Companies collecting data for LLMs

Hi, so i wanted to make a discussion about a disturbing topic that even tho some people in the AI field are aware of it, i don’t see much care about it.

It’s about how big companies collect data for LLMs like Open AI, Meta…etc
We do know that to make such strong models you need some huge data, and one of the ways to do that is doing a lot of web scraping we are not talking about thousands of websites but maybe millions possibly even billions of websites.
It doesn’t seem feasible when you are webscraping millions/billions of websites to check the TOU (Terms Of Use) of each website and act based on the boundaries the websites built, so basically that means a lot of not respecting TOUs of websites will be done!

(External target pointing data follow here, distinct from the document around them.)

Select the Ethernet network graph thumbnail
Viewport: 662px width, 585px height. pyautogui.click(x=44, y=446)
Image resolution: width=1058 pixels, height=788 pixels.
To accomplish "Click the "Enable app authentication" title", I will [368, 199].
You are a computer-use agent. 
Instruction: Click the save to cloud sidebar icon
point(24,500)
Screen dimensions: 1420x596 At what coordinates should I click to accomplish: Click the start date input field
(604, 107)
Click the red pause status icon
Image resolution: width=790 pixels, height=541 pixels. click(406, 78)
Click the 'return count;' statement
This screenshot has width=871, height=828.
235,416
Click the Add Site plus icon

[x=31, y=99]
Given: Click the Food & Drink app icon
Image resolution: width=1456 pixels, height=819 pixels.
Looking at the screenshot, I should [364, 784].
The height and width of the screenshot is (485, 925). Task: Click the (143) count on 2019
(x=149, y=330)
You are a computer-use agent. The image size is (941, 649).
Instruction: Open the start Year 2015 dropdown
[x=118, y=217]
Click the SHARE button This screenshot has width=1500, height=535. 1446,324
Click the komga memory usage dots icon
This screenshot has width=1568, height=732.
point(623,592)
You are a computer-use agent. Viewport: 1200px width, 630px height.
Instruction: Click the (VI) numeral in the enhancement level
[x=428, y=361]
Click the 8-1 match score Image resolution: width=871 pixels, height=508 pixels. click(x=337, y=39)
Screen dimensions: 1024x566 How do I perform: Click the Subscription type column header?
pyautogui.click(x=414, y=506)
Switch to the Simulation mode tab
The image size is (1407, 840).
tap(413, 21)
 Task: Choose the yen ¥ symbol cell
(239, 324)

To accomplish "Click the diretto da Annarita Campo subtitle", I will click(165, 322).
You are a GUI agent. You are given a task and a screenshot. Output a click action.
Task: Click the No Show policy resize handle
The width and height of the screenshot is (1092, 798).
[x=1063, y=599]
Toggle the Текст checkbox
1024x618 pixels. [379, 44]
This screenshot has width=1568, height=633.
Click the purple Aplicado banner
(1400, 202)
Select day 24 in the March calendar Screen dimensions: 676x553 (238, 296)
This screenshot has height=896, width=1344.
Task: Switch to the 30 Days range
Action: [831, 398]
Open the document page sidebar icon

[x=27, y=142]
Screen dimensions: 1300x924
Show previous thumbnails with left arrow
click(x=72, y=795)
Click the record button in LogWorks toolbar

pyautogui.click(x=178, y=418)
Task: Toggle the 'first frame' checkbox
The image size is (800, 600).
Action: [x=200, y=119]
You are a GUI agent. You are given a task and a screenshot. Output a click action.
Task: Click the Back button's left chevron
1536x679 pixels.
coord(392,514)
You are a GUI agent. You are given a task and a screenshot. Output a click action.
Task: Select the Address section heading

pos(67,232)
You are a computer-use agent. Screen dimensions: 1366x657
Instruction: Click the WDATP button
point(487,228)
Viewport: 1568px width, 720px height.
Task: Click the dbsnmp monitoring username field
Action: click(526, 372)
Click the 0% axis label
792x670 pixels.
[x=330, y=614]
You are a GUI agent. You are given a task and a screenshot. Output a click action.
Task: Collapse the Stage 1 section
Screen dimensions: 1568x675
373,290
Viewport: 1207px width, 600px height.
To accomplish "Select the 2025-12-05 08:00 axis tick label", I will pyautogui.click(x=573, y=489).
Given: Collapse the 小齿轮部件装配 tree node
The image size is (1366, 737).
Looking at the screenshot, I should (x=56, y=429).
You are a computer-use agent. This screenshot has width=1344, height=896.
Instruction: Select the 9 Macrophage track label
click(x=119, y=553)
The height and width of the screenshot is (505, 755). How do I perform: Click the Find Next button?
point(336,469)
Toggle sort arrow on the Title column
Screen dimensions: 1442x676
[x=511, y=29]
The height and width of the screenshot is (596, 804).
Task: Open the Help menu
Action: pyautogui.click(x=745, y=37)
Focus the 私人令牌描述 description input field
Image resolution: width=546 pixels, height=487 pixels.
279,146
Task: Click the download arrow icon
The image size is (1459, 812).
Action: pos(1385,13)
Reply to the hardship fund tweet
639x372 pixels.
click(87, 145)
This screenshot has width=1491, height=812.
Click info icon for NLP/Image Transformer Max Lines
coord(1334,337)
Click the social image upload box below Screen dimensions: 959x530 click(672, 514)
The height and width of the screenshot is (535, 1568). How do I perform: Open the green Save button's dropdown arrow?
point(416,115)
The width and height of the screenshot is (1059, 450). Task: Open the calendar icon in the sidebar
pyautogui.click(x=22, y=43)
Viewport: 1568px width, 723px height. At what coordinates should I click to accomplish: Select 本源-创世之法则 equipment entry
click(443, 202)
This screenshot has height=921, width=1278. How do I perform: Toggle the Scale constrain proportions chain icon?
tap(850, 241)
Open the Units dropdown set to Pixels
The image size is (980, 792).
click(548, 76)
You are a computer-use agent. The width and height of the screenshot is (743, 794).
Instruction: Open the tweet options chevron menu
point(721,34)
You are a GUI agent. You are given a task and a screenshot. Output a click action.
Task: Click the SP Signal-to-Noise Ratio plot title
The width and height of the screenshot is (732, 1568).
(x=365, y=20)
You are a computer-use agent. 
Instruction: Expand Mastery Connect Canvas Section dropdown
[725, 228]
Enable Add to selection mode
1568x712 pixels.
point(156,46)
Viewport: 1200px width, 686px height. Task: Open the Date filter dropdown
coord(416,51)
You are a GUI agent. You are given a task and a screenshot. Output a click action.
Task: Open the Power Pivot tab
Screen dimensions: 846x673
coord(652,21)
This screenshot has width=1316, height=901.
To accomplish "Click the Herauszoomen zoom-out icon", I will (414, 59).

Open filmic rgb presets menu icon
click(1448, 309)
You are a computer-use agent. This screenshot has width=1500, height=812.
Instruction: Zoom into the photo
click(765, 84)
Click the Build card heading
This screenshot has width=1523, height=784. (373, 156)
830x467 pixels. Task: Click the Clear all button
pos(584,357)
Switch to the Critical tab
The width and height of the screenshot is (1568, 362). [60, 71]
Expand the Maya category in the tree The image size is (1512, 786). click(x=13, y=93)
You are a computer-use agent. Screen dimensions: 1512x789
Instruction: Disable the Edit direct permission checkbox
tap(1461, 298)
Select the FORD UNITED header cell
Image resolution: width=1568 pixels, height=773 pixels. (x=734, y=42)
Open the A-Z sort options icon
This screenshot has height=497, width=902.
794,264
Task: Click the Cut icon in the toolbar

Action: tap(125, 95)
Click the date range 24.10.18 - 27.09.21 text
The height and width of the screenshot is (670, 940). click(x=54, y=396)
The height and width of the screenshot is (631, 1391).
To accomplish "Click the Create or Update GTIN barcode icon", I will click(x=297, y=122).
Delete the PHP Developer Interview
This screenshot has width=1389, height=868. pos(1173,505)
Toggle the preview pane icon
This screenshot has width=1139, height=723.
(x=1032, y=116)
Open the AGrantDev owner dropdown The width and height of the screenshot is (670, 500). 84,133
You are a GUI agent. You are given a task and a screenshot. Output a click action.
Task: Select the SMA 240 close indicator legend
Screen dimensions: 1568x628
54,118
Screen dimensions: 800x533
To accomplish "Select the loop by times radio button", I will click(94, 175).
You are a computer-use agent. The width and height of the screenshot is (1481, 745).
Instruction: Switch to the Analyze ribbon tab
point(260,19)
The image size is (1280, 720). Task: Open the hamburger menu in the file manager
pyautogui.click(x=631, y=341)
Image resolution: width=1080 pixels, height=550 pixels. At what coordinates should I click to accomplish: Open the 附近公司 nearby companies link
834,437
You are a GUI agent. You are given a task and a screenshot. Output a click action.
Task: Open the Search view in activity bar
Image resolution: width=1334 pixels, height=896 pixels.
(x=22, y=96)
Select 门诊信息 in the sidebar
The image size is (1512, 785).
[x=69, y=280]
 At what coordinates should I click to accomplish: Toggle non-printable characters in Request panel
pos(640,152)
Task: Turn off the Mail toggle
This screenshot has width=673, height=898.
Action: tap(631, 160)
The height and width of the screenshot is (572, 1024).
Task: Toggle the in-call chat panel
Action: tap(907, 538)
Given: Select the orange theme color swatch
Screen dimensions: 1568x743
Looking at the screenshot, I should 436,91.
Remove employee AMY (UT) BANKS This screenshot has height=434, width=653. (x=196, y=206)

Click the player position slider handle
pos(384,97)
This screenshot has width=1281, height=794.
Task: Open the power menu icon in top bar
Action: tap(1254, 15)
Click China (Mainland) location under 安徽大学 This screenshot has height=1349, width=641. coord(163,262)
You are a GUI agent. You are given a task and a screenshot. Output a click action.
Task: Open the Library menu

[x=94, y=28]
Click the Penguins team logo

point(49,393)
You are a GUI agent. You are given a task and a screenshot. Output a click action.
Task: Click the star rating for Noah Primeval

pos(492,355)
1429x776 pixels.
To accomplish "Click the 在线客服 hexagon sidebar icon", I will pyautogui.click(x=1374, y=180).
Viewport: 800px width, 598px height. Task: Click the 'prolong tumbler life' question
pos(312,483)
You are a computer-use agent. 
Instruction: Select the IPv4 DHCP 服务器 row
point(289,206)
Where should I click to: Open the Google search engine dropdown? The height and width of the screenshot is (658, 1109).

Also i saw in New York Times article talking about the subject (https://www.nytimes.com/2024/04/06/technology/tech-giants-harvest-data-artificial-intelligence.html) they also talked about how google changed their terms to be able to collect data for their AI models …etc i double checked (you can double check if you want i encourage you to do so) so now even policies are being bent to satisfy the need for collecting data.
I am not talking from a legal perspective rather from an ethical perspective, is that okay? and even if that’s true, so we can just use their models and fine tune it like nothing wrong happened?
Also if you think i am wrong please correct me, and if you have alternatives to actually create a LLM that can be as strong as Llama 3, ChatGPT …etc but without crossing the lines when collecting data i would love to hear how!